Если коммуникация построена с мыслью (кстати, а что это значит?), то тогда есть шанс, что она сможет опосредствовать связку собственно мышления и действия. Если же, вслед за П. Г. Щедровицким, перечертить эту схему как треугольник, то мы уже получим совершенно иное, потому что треугольник — это жёсткая, взаимоопосредствующая конструкция. Взаимоопосредствующая, где не одно опосредствует два других, а всё опосредствует всё. Для меня важно, что мы в этом случае должны будем всё переформулировать. То есть, если коммуникация построена с мыслью, и она опосредствует два другие, теперь уже не пояса, апо-люса, то тогда они все становятся взаимоопосредствующими друг для друга. Деятельность опосредствует мышление и коммуникацию, мышление — коммуникацию и деятельность и т.д.

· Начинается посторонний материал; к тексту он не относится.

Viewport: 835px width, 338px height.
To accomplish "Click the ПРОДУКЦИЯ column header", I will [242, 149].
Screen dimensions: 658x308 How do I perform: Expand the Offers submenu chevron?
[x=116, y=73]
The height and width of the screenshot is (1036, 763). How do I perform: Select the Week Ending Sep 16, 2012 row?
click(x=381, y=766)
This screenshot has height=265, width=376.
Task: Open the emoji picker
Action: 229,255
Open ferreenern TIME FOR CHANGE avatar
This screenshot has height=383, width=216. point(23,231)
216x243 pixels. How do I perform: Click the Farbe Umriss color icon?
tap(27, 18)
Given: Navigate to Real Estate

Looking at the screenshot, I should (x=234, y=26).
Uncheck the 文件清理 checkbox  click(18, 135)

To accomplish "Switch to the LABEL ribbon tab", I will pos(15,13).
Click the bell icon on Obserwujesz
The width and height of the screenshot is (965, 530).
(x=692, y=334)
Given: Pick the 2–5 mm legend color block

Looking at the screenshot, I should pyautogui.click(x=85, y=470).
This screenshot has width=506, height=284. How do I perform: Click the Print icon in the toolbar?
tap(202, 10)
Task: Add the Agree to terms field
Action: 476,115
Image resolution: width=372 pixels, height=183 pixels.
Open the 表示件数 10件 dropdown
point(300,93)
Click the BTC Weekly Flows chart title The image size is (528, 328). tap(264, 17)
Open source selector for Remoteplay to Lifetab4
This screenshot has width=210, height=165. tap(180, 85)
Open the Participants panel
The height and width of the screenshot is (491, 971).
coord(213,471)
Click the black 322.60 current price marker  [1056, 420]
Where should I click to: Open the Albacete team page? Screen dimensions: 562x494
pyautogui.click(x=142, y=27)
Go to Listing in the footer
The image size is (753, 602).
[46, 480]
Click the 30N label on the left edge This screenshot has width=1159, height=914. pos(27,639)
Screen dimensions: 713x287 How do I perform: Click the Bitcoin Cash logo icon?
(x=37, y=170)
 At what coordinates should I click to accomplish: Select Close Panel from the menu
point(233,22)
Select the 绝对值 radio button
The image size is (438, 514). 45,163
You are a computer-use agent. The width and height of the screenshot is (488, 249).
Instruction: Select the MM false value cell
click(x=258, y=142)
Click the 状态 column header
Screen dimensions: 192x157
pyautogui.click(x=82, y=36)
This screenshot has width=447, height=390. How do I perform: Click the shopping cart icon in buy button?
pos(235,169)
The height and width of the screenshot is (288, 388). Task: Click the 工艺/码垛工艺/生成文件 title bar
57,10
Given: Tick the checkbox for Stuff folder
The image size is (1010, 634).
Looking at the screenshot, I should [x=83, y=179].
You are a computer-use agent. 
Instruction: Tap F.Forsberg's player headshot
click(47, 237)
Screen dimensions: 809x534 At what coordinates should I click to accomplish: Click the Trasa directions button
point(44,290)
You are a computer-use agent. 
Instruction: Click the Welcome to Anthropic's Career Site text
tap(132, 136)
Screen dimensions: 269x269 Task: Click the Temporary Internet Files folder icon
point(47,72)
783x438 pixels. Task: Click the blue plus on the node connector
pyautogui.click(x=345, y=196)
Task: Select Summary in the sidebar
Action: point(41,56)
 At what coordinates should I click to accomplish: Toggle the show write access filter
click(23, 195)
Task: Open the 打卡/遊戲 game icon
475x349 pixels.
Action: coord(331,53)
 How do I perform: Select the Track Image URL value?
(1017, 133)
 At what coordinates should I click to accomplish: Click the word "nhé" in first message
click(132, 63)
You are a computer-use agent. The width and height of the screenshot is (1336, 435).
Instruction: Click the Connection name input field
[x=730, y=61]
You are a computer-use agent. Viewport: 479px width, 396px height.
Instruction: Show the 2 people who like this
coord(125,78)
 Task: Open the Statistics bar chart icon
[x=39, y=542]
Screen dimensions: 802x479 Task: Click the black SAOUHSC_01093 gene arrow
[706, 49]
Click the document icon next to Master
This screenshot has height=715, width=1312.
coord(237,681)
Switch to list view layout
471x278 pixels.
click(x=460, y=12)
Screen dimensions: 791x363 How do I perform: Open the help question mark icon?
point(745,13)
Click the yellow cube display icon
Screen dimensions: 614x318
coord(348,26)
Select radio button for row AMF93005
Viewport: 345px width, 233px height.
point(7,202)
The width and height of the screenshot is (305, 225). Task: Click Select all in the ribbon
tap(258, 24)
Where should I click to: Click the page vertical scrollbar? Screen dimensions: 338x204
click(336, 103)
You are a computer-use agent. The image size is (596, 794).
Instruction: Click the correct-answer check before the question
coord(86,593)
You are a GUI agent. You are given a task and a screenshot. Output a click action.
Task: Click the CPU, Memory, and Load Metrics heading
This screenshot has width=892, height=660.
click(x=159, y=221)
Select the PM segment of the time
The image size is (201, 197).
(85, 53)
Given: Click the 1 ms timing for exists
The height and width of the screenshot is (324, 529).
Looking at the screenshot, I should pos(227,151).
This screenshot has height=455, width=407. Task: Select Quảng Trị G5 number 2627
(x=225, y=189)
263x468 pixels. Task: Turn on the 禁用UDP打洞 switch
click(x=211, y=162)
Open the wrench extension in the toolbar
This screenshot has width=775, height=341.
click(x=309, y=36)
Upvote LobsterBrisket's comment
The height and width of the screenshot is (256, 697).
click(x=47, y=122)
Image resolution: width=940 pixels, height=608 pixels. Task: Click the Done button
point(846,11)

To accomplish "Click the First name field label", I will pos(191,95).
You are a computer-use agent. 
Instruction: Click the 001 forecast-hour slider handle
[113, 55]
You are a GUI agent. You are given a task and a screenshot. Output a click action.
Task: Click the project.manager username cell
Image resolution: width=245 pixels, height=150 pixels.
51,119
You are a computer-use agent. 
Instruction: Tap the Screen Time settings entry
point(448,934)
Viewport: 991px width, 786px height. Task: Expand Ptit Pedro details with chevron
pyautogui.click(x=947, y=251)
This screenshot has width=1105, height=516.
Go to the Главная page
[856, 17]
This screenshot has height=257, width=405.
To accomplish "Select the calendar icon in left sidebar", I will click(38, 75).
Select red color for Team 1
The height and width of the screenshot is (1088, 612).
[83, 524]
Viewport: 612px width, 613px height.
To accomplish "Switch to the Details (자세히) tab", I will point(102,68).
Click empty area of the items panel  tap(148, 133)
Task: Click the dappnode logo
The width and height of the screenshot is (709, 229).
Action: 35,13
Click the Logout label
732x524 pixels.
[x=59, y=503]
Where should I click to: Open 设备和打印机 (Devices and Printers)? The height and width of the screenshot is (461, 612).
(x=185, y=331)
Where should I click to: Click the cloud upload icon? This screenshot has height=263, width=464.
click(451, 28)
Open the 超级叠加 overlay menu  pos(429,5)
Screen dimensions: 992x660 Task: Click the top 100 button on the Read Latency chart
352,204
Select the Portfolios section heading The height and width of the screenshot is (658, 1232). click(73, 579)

И вот это (я вынужден значительно сократить своё изложение и перейти к заключению) есть для меня ход от проблематики опосредствования, передачи инструментов, — к проблематике посредничества и проблематике развития самого опосредствования.
Мой вывод заключается в том, что необходимо возвращение к самым ранним истокам и той, и другой концепции и принятие особого типа предметности, держащей объект, который называется деятельным. (Для меня предметность — это не вещь, а действие. Действие, держащее событие, явление какого-то объекта, потому что объект не лежит, не предлежит и т.д., а является, или скрывается.) Коммуникация представителей двух этих разных позиций (причем позиций в мире, а не только в науке) будет возможна — и уже возможна, на личном примере — на границе и в пространстве развития форм опосредствования. Здесь я слово «развитие» употребляю не строго, а в связке действие — трансформация — изменение и т. д. Именно в дискуссии, связанной со стратегиями, путями, целями, средствами, возможностями этого действия — действия развёртывания, переделки, трансформации самого акта опосредствования — и новациями, привнесенными в это действие, будет возможна и уже возможна, на мой взгляд, нормальная, продуктивная коммуникация.